▶ _What to do_
Recast the listing below as a numbered list, omitting any blank lines.
════════
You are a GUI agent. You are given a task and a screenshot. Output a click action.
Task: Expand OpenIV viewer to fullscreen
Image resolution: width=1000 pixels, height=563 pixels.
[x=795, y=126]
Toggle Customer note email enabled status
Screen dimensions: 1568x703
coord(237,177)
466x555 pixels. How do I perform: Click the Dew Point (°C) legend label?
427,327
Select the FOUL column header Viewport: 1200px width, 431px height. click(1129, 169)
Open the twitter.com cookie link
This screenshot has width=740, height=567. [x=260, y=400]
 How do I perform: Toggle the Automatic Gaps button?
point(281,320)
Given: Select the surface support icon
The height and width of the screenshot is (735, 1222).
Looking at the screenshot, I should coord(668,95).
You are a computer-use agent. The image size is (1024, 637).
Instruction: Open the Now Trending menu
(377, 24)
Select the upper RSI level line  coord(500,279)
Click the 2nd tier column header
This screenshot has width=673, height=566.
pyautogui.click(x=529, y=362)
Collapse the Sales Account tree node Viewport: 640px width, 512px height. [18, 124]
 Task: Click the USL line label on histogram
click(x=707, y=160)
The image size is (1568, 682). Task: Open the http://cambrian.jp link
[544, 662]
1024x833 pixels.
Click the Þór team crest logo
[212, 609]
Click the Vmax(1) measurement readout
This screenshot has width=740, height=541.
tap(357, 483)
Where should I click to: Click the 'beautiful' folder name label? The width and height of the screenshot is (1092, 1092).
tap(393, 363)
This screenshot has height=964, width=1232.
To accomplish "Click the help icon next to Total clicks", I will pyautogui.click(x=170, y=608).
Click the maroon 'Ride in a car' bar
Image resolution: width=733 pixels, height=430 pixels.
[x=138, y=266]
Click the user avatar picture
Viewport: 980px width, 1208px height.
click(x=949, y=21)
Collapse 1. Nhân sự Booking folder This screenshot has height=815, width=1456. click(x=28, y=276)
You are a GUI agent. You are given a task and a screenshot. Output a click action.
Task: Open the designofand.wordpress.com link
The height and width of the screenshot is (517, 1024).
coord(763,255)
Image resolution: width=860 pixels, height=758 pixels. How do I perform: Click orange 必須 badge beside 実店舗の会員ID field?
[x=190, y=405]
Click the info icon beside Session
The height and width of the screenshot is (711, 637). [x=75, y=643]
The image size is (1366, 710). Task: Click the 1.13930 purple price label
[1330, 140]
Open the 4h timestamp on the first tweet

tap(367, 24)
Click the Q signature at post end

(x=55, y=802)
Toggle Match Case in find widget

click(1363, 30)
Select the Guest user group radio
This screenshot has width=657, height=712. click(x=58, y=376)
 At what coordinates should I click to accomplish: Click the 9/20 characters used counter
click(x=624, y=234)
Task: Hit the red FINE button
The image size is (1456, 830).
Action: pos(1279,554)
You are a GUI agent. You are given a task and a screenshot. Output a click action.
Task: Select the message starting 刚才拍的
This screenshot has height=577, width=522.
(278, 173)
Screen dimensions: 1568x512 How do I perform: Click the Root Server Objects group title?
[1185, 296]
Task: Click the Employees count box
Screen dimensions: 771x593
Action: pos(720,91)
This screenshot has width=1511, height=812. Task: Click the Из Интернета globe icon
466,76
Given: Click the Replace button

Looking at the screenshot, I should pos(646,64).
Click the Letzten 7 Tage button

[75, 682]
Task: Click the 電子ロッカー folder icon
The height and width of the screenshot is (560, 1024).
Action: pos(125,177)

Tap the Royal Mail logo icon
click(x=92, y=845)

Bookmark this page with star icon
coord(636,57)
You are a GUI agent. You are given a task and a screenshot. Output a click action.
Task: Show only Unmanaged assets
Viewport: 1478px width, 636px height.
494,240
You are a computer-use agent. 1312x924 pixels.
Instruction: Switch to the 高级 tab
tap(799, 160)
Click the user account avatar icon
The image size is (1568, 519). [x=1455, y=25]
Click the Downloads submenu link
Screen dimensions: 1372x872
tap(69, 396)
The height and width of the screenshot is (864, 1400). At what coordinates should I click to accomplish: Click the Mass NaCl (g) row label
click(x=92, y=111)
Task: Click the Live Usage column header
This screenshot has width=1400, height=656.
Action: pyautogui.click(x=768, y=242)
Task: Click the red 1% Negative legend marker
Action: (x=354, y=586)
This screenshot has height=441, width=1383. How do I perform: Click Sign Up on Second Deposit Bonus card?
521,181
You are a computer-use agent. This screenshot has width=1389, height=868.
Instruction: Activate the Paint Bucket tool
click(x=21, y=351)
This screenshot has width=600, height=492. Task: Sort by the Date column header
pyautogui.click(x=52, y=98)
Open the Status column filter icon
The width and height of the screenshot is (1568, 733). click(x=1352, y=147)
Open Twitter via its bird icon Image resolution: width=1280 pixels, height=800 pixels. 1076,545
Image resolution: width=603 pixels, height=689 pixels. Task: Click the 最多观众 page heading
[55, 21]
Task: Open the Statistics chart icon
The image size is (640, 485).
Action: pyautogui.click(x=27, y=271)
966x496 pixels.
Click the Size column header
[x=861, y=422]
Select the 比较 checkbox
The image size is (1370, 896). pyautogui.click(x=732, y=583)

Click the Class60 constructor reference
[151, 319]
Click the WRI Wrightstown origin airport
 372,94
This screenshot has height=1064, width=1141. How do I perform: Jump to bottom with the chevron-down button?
════════
▶ _Response_
1. You are a GUI agent. You are given a task and a screenshot. Output a click action.
2. Task: Expand OpenIV viewer to fullscreen
3. Image resolution: width=1000 pixels, height=563 pixels.
4. [x=795, y=126]
5. Toggle Customer note email enabled status
6. Screen dimensions: 1568x703
7. coord(237,177)
8. 466x555 pixels. How do I perform: Click the Dew Point (°C) legend label?
9. 427,327
10. Select the FOUL column header Viewport: 1200px width, 431px height. click(1129, 169)
11. Open the twitter.com cookie link
12. This screenshot has width=740, height=567. [x=260, y=400]
13.  How do I perform: Toggle the Automatic Gaps button?
14. point(281,320)
15. Given: Select the surface support icon
16. The height and width of the screenshot is (735, 1222).
17. Looking at the screenshot, I should coord(668,95).
18. You are a computer-use agent. The image size is (1024, 637).
19. Instruction: Open the Now Trending menu
20. (377, 24)
21. Select the upper RSI level line  coord(500,279)
22. Click the 2nd tier column header
23. This screenshot has width=673, height=566.
24. pyautogui.click(x=529, y=362)
25. Collapse the Sales Account tree node Viewport: 640px width, 512px height. [18, 124]
26.  Task: Click the USL line label on histogram
27. click(x=707, y=160)
28. The image size is (1568, 682). Task: Open the http://cambrian.jp link
29. [544, 662]
30. 1024x833 pixels.
31. Click the Þór team crest logo
32. [212, 609]
33. Click the Vmax(1) measurement readout
34. This screenshot has width=740, height=541.
35. tap(357, 483)
36. Where should I click to: Click the 'beautiful' folder name label? The width and height of the screenshot is (1092, 1092).
37. tap(393, 363)
38. This screenshot has height=964, width=1232.
39. To accomplish "Click the help icon next to Total clicks", I will pyautogui.click(x=170, y=608).
40. Click the maroon 'Ride in a car' bar
41. Image resolution: width=733 pixels, height=430 pixels.
42. [x=138, y=266]
43. Click the user avatar picture
44. Viewport: 980px width, 1208px height.
45. click(x=949, y=21)
46. Collapse 1. Nhân sự Booking folder This screenshot has height=815, width=1456. click(x=28, y=276)
47. You are a GUI agent. You are given a task and a screenshot. Output a click action.
48. Task: Open the designofand.wordpress.com link
49. The height and width of the screenshot is (517, 1024).
50. coord(763,255)
51. Image resolution: width=860 pixels, height=758 pixels. How do I perform: Click orange 必須 badge beside 実店舗の会員ID field?
52. [x=190, y=405]
53. Click the info icon beside Session
54. The height and width of the screenshot is (711, 637). [x=75, y=643]
55. The image size is (1366, 710). Task: Click the 1.13930 purple price label
56. [1330, 140]
57. Open the 4h timestamp on the first tweet
58. tap(367, 24)
59. Click the Q signature at post end
60. (x=55, y=802)
61. Toggle Match Case in find widget
62. click(1363, 30)
63. Select the Guest user group radio
64. This screenshot has width=657, height=712. click(x=58, y=376)
65.  At what coordinates should I click to accomplish: Click the 9/20 characters used counter
66. click(x=624, y=234)
67. Task: Hit the red FINE button
68. The image size is (1456, 830).
69. Action: pos(1279,554)
70. You are a GUI agent. You are given a task and a screenshot. Output a click action.
71. Task: Select the message starting 刚才拍的
72. This screenshot has height=577, width=522.
73. (278, 173)
74. Screen dimensions: 1568x512 How do I perform: Click the Root Server Objects group title?
75. [1185, 296]
76. Task: Click the Employees count box
77. Screen dimensions: 771x593
78. Action: pos(720,91)
79. This screenshot has width=1511, height=812. Task: Click the Из Интернета globe icon
80. 466,76
81. Given: Click the Replace button
82. Looking at the screenshot, I should pos(646,64).
83. Click the Letzten 7 Tage button
84. [75, 682]
85. Task: Click the 電子ロッカー folder icon
86. The height and width of the screenshot is (560, 1024).
87. Action: pos(125,177)
88. Tap the Royal Mail logo icon
89. click(x=92, y=845)
90. Bookmark this page with star icon
91. coord(636,57)
92. You are a GUI agent. You are given a task and a screenshot. Output a click action.
93. Task: Show only Unmanaged assets
94. Viewport: 1478px width, 636px height.
95. 494,240
96. You are a computer-use agent. 1312x924 pixels.
97. Instruction: Switch to the 高级 tab
98. tap(799, 160)
99. Click the user account avatar icon
100. The image size is (1568, 519). [x=1455, y=25]
101. Click the Downloads submenu link
102. Screen dimensions: 1372x872
103. tap(69, 396)
104. The height and width of the screenshot is (864, 1400). At what coordinates should I click to accomplish: Click the Mass NaCl (g) row label
105. click(x=92, y=111)
106. Task: Click the Live Usage column header
107. This screenshot has width=1400, height=656.
108. Action: pyautogui.click(x=768, y=242)
109. Task: Click the red 1% Negative legend marker
110. Action: (x=354, y=586)
111. This screenshot has height=441, width=1383. How do I perform: Click Sign Up on Second Deposit Bonus card?
112. 521,181
113. You are a computer-use agent. This screenshot has width=1389, height=868.
114. Instruction: Activate the Paint Bucket tool
115. click(x=21, y=351)
116. This screenshot has width=600, height=492. Task: Sort by the Date column header
117. pyautogui.click(x=52, y=98)
118. Open the Status column filter icon
119. The width and height of the screenshot is (1568, 733). click(x=1352, y=147)
120. Open Twitter via its bird icon Image resolution: width=1280 pixels, height=800 pixels. 1076,545
121. Image resolution: width=603 pixels, height=689 pixels. Task: Click the 最多观众 page heading
122. [55, 21]
123. Task: Open the Statistics chart icon
124. The image size is (640, 485).
125. Action: pyautogui.click(x=27, y=271)
126. 966x496 pixels.
127. Click the Size column header
128. [x=861, y=422]
129. Select the 比较 checkbox
130. The image size is (1370, 896). pyautogui.click(x=732, y=583)
131. Click the Class60 constructor reference
132. [151, 319]
133. Click the WRI Wrightstown origin airport
134.  372,94
135. This screenshot has height=1064, width=1141. How do I perform: Jump to bottom with the chevron-down button?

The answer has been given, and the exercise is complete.